Effective management of joint function and integrity needs to consider the global needs of an individual to overcome the existing symptoms, including physical, social and psychological factors. Such factors have an effect on their overall quality of life, ability to complete activities of daily living, employment capacity, family commitments and leisure activities. 

Severity of joint degeneration is directly related to decrease in muscular strength and altered joint biomechanics. Chronic joint pain contributes to anxiety, depression, fear of movement and poor physiological outlook. A fear of movement commonly affects individuals from participating in exercise as a result of fear of exacerbating symptoms or degeneration. Evidence suggests that up to 10,000 steps per day of activity does no accelerate progression of joint degeneration.

Aerobic Exercise and Post-Operative Outcomes

Cardiovascular fitness is a strong predictor of mortality. In response to exercise the body increases in cardiac output and efficiency of oxygen delivery, directly impacting skeletal muscle function. Muscle adaptation to exercise increases mitochondrial content and oxygen uptake capacity. Increased cell energy content and improved oxygen uptake directly influences the muscle ability to develop force through strength and ability to adapt to varying loads. Overall, improving the body’s functional reserves allows the individual to meet the metabolic demands of surgery and the post-operative period. The body’s normal response to surgical stress will see changes in the neuroendocrine, metabolic and immune systems, experienced as an amplification of the “fight or flight reaction”.  Changes produce an increase in oxygen consumption, metabolic rate, protein breakdown and nitrogen balance. 

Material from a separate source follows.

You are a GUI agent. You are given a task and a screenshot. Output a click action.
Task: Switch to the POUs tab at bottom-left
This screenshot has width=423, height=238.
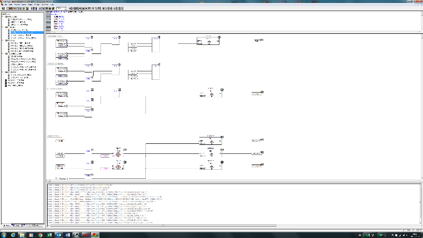(x=6, y=224)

Progressive Strength Exercise in Pre & Post-Operative Outcomes

Periods of prolonged relative inactivity or reduced joint movement (e.g. braces) during the recovery period will elicit a degree of deconditioning with muscle atrophy, loss of contractibility and strength. 

Impaired muscle strength, gait speed, agility and dynamic balance are common predictors of delayed post-operative functional recovery. 20% of patients reported worse or no improvements in pain post-surgery. Poor physical function prior to surgery is a pre-cursor for a further decline in physical function and increased period of hospitalisation. The impact of surgery elicits a 20-40% reduction in post-operative physical function without the added incapacity of poor physical function prior to surgery. Evidently, the effects of Prehabilitation prior to surgery positively correlate with improved function and pain management post-surgery. 

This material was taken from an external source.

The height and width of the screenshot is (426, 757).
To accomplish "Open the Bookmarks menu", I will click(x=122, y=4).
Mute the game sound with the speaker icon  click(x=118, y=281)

Fig. 1 Model depicting the benefits of Prehabilitation and Post-operative Recovery

Cardiac and muscular deconditioning causes the patient to experience a decline in functional capacity. By increasing functional capacity prior to surgery, patients who have completed 6 to 12 weeks of progressive Prehabilitation will retain a higher level of functional capacity postoperatively and return to a minimum level of functional independence sooner compared to non-prehabilitated individuals. The difference in functional capacity post-surgery is attributed to intensity, frequency, duration and compliance of Prehabilitation.